Following an interview on the subject Davis gave to Les Echos, Starck got in touch.
The famous designer wanted to overcome the biases he had developed over years of work on furniture and thought AI might be able to help.
At the beginning, there was a “mismatch in expectations”, as Davis put it, especially when it came to Starck’s preferences around minimal material use.
“The initial input was some sketches from him on where the loading would be, and there was some very material-heavy design coming out,” Davis recalled.
“We took some loading cases from basically the European standard for safe loading for a chair.
“A lot of the organic shapes that the early software prototypes could produce were absolutely unappealing to him in terms of the aesthetics.”

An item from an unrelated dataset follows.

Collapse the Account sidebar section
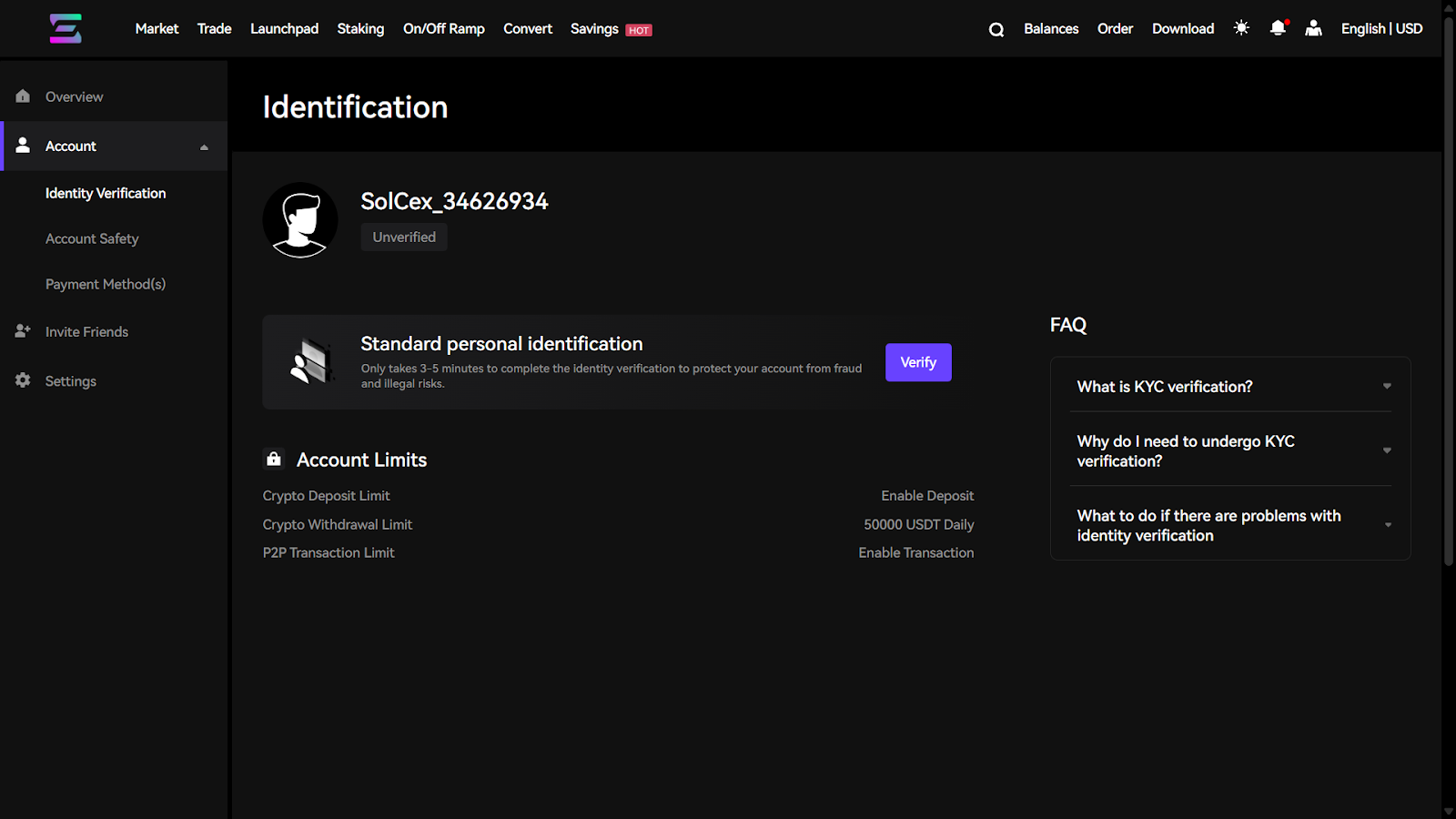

A team of two from Autodesk, plus Starck, with a designer and project manager from his firm, worked for about 18 months on the project. Hundreds of versions were considered and rejected at Starck’s creative direction.
Once they were in the right area as far as the aesthetics went, manufacturability and other constraints were considered.
Generative design was included in Autodesk’s Fusion 360 software package for the first time this past year. There’s a pipeline of research and development work to improve it, said Davis, and projects with partners help steer it towards real-world usefulness rather than just being able to make unusual shapes.
Though a massive set of organic-looking design suggestions might be interesting for users, these still have to be filtered through manufacturability constraints to be useful.
Work with Mercedes Petronas Formula 1 helped Autodesk understand constraints the software needed around three-axis and five-axis milling. For the JPL lander, improvements were made on understanding casting of thin and variable-walled structures.
“We’re sort of marching our way through developing different constraints for different manufacturing methods,” Davis said.
He said that one feature that impressed Starck was the software’s capacity to learn from users’ iterations.
The logical extension of this would be software that could learn the mathematical representations of a firm’s design language and what the house considers ‘beautiful’.